Vosot   I have interviewed a Hikikomori in Argentina through the internet.  Knowing the fact that a clinical psychologist has come to Japan from Argentina to study about Hikikomori, I guess they have recognized there are a lot of hikikomoris in Argentina as well.

Fran I am not sure, but maybe.

Vosot Knowing that many students from China, can I take it that China has many Hikikomori too?

Fran Yes. I hear many problems have occured in China as well such as hikikomori, futoko, or bullying.  The Chinese students are also making researches about cultural differences in these behaviors .

Vosot Ah, now I see one thing.  One day last year, I was on a TV program with Dr. Tamaki Saito.  In the program, he said something like we can find many hikikomori in Catholic and Confucian cultures. So I said, “There are many in Muslim countries too”(*2).
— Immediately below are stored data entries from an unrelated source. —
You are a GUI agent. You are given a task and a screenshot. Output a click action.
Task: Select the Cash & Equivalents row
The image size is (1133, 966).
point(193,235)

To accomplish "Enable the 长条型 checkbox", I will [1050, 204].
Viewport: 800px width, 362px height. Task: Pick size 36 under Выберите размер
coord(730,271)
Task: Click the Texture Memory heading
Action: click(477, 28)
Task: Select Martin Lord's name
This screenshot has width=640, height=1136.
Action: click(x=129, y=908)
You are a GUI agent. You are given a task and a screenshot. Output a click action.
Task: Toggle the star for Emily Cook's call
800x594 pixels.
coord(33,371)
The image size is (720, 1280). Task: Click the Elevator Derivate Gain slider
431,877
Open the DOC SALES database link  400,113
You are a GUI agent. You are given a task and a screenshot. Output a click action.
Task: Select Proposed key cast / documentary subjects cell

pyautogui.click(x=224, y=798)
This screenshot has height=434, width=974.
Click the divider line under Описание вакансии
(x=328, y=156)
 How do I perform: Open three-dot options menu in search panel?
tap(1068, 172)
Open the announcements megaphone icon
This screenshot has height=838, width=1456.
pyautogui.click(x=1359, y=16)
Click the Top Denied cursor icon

Now I guess he said like that because he had students researching about hikikomori from Catholic and Confucian countries .

  • *2. See, for example

    "Interview with the Hikikomori in Bangladesh: Ippo Makunouchi"

    www.hikipos.info

Fran The hikikomori phenomenon has inherent aspects which go beyond any border of cultures and nations. In that case, we should rather talk about social hikikomori in a broader sense, from my point of view.  On the other hand, there are some elements that can be regarded as originating only from Japanese culture.

Vosot That’s right.  I am not a scholar nor a therapist, but I am just a tojisha of hikikomori.  I have been interviewing many hikikomoris in many countries through the GHO, because I have got the very same kind of interests. I hope I can have a chance to talk with your colleagues who came to Japan to make researches about hikikomori.